5. Key Design Decisions

  • Exact poses in nodes: Although nodes are indexed by lattice cells, they store exact SE(2) poses. This avoids accumulating discretization error along the path.
  • PTG dynamic state: Each PTG evaluation updates the PTG's dynamic state (current velocity, relative goal), enabling velocity-dependent trajectory generation.
  • Multi-PTG support: Different PTG types can be used simultaneously, and the planner selects the best one for each edge.
  • Rewiring: When a better path to an existing node is found, the tree is rewired (similar to RRT*), maintaining optimality within the explored lattice.
  • Goal handling: R(2) goals (position-only) use sameLocation() which ignores heading, while SE(2) goals require matching all three coordinates.

6. Identified Issues and Improvement Plan

6.1 Algorithmic / Theoretical Issues

P3. cached_local_obstacles() Has No Actual Cache

Severity: Medium — performance.

The function has a MRPT_TODO("Impl actual cache") and recomputes local obstacles from scratch for every node expansion.
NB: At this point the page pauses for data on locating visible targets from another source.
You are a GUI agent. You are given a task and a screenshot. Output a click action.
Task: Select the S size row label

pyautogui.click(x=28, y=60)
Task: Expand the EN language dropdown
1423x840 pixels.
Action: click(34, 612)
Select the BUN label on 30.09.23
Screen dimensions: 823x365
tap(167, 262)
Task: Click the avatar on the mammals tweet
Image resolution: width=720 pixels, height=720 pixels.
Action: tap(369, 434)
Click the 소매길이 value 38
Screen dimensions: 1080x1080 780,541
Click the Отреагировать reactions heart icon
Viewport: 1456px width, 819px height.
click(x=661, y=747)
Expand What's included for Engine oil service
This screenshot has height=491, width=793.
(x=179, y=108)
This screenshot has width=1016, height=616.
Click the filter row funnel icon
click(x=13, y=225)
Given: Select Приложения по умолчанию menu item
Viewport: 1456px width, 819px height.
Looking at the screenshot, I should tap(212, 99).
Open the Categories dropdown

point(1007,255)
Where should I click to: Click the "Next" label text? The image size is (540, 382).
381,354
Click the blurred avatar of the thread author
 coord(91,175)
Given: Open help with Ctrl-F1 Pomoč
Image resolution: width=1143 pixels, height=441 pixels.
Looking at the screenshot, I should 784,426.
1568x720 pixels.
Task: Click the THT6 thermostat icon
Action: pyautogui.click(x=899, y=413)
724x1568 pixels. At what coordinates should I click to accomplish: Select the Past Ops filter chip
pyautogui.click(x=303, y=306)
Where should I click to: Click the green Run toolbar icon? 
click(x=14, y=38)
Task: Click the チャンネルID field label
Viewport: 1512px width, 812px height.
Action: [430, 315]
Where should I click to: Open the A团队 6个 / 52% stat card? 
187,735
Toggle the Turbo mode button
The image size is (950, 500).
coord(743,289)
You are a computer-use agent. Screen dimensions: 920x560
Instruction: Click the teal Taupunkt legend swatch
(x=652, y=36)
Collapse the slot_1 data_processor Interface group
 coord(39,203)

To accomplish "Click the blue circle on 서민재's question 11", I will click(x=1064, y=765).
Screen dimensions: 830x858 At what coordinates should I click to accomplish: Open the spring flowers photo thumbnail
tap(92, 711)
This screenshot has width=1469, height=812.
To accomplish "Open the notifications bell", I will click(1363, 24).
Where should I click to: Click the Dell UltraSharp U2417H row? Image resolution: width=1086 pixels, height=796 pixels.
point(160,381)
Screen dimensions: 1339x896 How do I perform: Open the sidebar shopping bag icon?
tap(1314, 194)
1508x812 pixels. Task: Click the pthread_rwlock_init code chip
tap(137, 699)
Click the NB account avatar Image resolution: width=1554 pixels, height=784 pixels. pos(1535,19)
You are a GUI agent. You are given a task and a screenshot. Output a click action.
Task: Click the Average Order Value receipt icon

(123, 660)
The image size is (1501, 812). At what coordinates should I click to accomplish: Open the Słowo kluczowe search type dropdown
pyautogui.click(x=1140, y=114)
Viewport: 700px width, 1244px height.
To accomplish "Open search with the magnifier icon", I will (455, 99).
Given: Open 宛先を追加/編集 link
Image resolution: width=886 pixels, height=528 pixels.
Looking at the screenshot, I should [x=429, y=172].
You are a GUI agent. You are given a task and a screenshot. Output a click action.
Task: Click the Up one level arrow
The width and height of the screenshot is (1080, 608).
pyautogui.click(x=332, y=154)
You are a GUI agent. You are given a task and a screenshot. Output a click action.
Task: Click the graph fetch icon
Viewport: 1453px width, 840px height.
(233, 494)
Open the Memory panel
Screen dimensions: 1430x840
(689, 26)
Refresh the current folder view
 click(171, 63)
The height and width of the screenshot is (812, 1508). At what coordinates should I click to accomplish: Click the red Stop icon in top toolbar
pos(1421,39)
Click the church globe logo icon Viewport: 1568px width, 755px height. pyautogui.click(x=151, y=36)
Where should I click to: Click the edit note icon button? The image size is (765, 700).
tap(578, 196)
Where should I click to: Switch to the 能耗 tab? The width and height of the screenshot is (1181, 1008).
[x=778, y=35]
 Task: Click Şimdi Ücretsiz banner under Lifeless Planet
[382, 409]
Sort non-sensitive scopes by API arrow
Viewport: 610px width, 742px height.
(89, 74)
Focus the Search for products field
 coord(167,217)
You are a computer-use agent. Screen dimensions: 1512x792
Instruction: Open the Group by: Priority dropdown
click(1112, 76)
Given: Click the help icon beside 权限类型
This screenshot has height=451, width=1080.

For dense obstacle maps, this O(N_obstacles) transform-and-clip operation per node is a major bottleneck.

Fix: Implement a spatial cache (e.g., grid-indexed or KD-tree-based) that avoids re-transforming the same obstacles when consecutive queries are spatially close. Or use a spatial index on the global obstacles (MRPT's built-in KD-tree) with range queries.

P5. Uniform Trajectory Sampling Misses Important Directions

Severity: Medium — suboptimal path quality.

Trajectory indices are sampled uniformly (i * (pathCount-1) / (N-1)), plus the direct-to-goal direction. This misses trajectories that might navigate around obstacles effectively. In cluttered environments, the planner may fail to find paths that require specific maneuvers between obstacles.

Fix: Consider adaptive sampling strategies: (a) bias sampling toward the goal direction with some spread, (b) add obstacle-aware sampling that picks trajectories tangent to nearby obstacles, (c) use the PTG's inverse map to find trajectories passing through promising intermediate points.

P6. No Path Smoothing / Post-Processing

Severity: Low-Medium — path quality.

The A* output is a sequence of PTG segments snapped to lattice cells. The path can have unnecessary zig-zag or sharp transitions between PTG types. There is a refine_trajectory utility, but it only re-parameterizes PTG params for exact poses — it doesn't optimize the path globally.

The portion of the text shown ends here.